Only one stretch of the listing below is wanted. Begin at the line that has "Open the Build instructions link", stop after the line that has "Given: Select the", and repeat every line in between exactly.

Records shown: Begin

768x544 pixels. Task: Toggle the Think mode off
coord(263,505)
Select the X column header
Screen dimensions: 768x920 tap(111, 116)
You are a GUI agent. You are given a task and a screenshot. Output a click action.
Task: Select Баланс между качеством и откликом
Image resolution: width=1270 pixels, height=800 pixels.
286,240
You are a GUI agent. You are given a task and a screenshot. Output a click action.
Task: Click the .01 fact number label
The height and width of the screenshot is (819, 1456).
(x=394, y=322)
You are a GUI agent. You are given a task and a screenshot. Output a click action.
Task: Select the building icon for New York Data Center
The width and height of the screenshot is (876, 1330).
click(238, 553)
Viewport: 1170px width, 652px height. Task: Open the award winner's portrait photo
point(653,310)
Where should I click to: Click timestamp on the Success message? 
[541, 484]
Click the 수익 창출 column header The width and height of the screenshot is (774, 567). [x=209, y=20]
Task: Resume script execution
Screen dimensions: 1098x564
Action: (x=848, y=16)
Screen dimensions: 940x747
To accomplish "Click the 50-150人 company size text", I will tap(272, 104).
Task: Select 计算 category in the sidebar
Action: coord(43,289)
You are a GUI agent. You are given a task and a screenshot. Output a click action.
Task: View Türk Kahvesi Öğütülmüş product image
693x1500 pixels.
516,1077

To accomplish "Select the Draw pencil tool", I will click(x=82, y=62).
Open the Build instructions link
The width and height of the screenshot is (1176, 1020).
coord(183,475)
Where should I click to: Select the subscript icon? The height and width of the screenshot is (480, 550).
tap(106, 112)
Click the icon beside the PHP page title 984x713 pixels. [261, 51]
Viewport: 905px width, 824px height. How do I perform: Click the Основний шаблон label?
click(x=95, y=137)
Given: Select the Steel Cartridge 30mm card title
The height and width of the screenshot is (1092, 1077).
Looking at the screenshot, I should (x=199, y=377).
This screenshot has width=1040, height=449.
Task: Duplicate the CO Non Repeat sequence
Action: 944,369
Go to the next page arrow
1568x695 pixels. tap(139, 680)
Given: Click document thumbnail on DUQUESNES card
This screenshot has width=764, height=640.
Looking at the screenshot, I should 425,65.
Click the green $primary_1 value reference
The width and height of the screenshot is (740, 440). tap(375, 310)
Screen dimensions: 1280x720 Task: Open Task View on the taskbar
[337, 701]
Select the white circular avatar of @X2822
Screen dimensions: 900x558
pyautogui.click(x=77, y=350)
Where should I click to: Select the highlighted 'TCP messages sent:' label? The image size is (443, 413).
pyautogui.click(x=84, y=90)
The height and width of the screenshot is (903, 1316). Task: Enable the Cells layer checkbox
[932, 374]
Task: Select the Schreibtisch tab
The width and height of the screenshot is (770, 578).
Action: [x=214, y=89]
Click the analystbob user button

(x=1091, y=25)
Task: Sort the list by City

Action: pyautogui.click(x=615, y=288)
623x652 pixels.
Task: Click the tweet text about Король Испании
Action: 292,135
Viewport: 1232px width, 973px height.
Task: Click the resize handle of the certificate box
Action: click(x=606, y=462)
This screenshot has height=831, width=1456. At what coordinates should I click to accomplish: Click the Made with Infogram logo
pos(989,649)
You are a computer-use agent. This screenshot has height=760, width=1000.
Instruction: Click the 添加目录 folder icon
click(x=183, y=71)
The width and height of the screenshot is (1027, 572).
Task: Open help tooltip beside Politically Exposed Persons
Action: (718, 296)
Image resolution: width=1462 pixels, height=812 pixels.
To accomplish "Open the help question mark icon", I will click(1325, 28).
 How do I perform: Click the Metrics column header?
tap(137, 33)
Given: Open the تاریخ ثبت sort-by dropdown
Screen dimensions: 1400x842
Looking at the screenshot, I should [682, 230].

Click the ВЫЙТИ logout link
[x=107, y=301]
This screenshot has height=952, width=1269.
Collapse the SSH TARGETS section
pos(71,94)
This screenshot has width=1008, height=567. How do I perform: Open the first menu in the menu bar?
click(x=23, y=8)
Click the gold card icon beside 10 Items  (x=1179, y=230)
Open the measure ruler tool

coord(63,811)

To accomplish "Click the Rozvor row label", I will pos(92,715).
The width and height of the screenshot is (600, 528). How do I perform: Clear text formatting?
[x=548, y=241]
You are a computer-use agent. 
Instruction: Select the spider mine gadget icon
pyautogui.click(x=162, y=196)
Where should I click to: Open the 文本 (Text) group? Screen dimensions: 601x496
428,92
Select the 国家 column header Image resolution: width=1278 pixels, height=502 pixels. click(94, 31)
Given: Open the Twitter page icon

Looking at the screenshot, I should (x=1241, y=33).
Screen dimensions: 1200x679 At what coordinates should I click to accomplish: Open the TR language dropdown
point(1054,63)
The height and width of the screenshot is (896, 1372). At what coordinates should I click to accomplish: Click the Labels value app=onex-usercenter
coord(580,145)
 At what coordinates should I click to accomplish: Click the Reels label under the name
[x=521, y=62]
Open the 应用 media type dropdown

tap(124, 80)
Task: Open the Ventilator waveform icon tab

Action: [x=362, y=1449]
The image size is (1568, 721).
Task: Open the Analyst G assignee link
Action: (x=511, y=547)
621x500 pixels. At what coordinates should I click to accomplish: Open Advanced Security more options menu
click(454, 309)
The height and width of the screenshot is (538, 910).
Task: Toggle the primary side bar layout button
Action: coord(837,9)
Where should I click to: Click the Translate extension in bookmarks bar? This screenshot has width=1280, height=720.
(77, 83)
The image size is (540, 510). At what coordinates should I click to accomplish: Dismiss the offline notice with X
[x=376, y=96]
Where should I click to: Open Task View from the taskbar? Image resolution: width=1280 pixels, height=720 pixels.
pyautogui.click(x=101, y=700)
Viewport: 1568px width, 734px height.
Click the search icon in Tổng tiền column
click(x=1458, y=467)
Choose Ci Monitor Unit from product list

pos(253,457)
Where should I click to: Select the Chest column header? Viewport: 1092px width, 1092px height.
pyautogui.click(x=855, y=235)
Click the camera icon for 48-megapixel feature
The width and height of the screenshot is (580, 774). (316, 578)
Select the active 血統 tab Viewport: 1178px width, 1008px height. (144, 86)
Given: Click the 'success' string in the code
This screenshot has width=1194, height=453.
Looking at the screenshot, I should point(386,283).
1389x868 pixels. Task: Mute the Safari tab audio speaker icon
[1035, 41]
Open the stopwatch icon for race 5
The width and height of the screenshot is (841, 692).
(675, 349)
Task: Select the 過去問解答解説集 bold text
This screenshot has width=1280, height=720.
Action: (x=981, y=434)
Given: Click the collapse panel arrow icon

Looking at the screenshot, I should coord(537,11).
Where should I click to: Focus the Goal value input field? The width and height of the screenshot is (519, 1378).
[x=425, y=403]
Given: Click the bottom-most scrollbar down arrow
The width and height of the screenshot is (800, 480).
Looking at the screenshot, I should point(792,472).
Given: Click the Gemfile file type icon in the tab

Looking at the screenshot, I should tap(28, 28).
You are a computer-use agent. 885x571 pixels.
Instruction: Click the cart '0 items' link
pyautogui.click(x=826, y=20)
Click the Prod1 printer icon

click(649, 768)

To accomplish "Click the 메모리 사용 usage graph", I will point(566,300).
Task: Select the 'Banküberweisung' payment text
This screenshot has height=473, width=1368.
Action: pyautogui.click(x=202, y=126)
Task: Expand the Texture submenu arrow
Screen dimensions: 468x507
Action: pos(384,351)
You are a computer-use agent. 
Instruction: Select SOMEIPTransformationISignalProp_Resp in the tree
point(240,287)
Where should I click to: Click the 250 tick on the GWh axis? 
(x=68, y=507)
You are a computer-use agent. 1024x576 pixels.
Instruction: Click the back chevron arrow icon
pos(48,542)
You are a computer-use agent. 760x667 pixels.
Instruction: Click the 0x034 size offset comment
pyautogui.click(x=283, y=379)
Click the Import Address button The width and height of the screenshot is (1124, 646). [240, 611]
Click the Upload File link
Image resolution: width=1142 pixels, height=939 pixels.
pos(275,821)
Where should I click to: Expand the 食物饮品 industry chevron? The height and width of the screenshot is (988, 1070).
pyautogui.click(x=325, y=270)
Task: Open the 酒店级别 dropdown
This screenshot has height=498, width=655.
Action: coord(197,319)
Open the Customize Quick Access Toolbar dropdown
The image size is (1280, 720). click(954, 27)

Records shown: End

Exercise result
Open the Build instructions link
The width and height of the screenshot is (1176, 1020).
coord(183,475)
Where should I click to: Select the subscript icon? The height and width of the screenshot is (480, 550).
tap(106, 112)
Click the icon beside the PHP page title 984x713 pixels. [261, 51]
Viewport: 905px width, 824px height. How do I perform: Click the Основний шаблон label?
click(x=95, y=137)
Given: Select the Steel Cartridge 30mm card title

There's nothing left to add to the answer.